| TAREFA A |
Liste todos os nomes do trecho sobre a vacina Novavax que juntam letras e números.
| TAREFA B |
No trecho sobre a vacina Novavax, qual foi a eficácia da vacina na África do Sul?
| TAREFA C |
No trecho sobre a vacina Novavax, transforme em uma lista curta o parágrafo que começa com "As previsões apresentadas", sem perder os fatos principais.

| TRECHO PARA LER |
+ + +

As previsões apresentadas no artigo estão sendo confirmadas agora pelos primeiros resultados da vacina Novavax. A empresa relatou, em 28 de janeiro, que a vacina apresentou quase 90% de eficácia na fase de testes do Reino Unido. Já na África do Sul, onde a maioria dos casos de COVID-19 são causados pela variante B.1.351, a eficácia foi de 49,4%.
“Nosso estudo, e os novos dados de testes clínicos, mostram que o vírus está seguindo um caminho que lhe permite escapar das nossas vacinas e das terapias atuais, que são projetadas para agir sobre a proteína spike do SARS-CoV-2”, diz Ho, em referência à proteína usada pelo vírus para penetrar nas células infectadas.

+ + +

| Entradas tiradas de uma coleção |

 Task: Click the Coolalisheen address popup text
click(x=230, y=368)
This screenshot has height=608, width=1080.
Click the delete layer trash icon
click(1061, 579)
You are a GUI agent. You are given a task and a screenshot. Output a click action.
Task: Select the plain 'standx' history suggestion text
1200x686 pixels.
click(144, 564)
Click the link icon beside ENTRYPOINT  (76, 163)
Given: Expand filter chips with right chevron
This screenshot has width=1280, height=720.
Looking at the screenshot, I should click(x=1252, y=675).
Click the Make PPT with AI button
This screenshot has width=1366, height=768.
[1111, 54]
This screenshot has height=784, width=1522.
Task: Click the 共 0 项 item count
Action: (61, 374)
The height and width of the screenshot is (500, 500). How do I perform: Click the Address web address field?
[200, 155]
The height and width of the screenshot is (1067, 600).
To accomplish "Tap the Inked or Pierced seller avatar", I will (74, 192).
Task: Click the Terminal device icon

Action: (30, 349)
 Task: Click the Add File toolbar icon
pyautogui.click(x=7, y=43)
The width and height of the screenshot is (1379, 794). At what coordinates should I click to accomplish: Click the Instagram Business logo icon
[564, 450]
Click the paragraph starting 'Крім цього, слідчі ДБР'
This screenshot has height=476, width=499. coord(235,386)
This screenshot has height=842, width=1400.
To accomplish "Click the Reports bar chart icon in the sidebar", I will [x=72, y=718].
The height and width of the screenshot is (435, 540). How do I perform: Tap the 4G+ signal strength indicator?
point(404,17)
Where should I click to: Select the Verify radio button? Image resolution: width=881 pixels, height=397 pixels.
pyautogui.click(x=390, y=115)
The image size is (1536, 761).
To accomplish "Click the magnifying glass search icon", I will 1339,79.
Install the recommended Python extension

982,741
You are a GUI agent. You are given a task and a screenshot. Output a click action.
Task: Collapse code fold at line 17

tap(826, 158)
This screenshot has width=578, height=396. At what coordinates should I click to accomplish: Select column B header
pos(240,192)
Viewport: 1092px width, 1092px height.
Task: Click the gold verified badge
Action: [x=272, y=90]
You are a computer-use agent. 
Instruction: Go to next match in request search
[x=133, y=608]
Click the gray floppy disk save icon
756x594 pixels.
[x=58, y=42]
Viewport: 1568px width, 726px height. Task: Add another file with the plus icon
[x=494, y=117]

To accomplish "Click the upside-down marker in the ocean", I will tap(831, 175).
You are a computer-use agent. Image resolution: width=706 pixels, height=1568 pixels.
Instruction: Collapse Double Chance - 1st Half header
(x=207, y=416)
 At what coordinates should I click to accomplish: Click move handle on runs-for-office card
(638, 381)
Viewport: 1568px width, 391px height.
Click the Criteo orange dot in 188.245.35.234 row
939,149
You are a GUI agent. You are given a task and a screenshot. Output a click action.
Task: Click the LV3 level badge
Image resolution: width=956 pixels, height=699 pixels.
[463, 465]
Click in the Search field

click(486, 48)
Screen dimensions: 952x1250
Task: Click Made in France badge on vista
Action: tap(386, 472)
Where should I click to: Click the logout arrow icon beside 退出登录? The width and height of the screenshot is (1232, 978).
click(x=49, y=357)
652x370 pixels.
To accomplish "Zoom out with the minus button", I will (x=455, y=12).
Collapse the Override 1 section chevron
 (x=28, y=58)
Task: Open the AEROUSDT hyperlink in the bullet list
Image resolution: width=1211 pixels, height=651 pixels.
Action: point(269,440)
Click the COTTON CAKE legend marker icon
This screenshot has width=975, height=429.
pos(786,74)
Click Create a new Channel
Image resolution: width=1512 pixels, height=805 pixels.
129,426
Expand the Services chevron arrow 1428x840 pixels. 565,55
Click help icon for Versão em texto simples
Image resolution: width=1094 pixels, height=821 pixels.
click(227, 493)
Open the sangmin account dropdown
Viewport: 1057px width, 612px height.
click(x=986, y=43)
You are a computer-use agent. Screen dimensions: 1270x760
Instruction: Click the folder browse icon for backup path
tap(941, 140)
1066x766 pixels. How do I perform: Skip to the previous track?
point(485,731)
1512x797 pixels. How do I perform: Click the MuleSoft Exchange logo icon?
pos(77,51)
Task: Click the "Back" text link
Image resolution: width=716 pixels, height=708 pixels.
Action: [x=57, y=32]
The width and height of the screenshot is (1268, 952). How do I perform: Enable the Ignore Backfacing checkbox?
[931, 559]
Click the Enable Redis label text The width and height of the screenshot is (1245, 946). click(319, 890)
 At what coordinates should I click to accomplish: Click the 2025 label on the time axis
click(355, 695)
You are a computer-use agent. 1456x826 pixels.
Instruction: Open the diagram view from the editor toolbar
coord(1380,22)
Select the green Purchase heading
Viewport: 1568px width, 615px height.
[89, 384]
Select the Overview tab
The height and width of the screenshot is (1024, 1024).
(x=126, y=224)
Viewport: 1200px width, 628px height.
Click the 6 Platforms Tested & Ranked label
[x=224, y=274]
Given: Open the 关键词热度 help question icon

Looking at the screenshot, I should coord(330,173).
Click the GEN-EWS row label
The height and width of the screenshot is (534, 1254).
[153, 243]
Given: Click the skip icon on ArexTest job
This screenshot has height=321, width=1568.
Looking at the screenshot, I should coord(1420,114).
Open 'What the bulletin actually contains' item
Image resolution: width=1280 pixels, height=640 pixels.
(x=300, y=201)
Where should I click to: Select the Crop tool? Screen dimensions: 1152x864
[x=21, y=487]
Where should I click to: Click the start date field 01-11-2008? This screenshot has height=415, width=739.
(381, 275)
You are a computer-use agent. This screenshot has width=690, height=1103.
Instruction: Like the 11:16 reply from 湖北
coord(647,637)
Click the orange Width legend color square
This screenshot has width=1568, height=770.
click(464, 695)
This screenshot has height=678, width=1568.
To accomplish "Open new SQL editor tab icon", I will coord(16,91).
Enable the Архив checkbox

+ + +

| RESPOSTA A |
COVID-19, B.1.351, SARS-CoV-2

| RESPOSTA B |
49,4%.

| RESPOSTA C |
- Os primeiros resultados da vacina Novavax confirmam as previsões do artigo.
- Em 28 de janeiro, a empresa relatou quase 90% de eficácia nos testes do Reino Unido.
- Na África do Sul, onde a maioria dos casos de COVID-19 vem da variante B.1.351, a eficácia foi de 49,4%.